Padma is a village in the Padma CD block in the Barhi subdivision of the Hazaribagh district in the Indian state of Jharkhand. Padma is historically known for the Padma Fort (also called Padma Kila or Hawamahal), which served as the seat of the Ramgarh Raj family during the British Raj. The estate was largely managed by Bhumihar Zamindar families, who played a significant role in local administration and revenue collection in Hazaribagh region.

==History==
The Padma Palace (also referred to as Padma Fort) of Ramgarh Raj is located at Padma. The Shivgarh gate is one of its main attractions. There is a photo gallery displaying the history of Ramgarh Raj. The erstwhile estate now houses a police academy. The boundary wall and the main gate are on the Patna-Ranchi highway. This is the reaction of a boy, travelling in a bus, looking at the compound wall: "This wall is not like those that people in the town surround their homes with: it's sculpted, carved and carries little domes on its pillars. In all fairness, it looks heartbreakingly ancient, and the boy wonders if respectable grandeur is always a property of the past."

==Geography==

===Location===
Padma is located at .

Hazaribag Wildlife Sanctuary is 5 km from Padma.

===Area overview===
Hazaribagh district is a plateau area and forests occupy around about 45% of the total area. It is a predominantly rural area with 92.34% of the population living in rural areas against 7.66% in the urban areas. There are many census towns in the district, as can be seen in the map alongside. Agriculture is the main occupation of the people but with the extension of coal mines, particularly in the southern part of the district, employment in coal mines is increasing. However, it has to be borne in mind that modern mining operations are highly mechanised. Four operational areas of Central Coalfields are marked on the map. All these areas are spread across partly this district and partly the neighbouring districts.
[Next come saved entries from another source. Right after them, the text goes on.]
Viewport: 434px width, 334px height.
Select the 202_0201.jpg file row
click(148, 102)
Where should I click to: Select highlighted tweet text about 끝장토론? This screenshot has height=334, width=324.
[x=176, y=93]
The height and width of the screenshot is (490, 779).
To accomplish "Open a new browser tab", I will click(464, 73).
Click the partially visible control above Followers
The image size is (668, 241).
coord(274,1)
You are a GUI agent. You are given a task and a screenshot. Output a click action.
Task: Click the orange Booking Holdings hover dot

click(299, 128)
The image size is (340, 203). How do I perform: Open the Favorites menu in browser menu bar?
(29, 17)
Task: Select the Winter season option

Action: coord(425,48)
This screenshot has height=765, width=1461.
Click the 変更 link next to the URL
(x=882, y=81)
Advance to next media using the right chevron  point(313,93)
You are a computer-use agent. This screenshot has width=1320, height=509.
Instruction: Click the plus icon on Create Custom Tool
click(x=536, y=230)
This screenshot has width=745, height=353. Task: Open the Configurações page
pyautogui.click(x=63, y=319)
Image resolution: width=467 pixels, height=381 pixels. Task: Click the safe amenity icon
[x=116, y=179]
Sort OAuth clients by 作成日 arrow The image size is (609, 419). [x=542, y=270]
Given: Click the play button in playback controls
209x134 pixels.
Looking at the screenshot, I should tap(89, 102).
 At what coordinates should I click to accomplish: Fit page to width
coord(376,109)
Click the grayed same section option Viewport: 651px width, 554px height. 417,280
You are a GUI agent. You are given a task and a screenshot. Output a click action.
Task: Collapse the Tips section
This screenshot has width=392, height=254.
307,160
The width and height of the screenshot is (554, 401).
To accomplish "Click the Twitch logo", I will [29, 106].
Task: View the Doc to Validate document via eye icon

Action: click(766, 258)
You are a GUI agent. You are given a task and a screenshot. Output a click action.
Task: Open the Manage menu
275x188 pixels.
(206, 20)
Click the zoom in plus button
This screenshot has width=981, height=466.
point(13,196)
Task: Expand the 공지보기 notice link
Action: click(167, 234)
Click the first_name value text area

Note: The map alongside presents some of the notable locations in the district. All places marked in the map are linked in the larger full screen map. Urbanisation data calculated on the basis of census data for CD blocks and may vary a little against unpublished official data.

==Civic administration==
===Police outpost===
Padma police outpost serves the Padma CD block.

===CD block HQ===
The headquarters of Padma CD block are located at Padma.

==Demographics==
According to the 2011 Census of India, Padma had a total population of 7,896, of which 4,326 (55%) were males and 3,570 (45%) were females. Population in the age range 0-6 years was 1,113. The total number of literate persons in Padma was 5,340 (78.73% of the population over 6 years).

==Transport==

There is a railway station at Padma on the Koderma-Hazaribagh-Barkakana-Ranchi line.

Padma is on the National Highway 20. The Padma-Itkhori Road links Padma to Itkhori.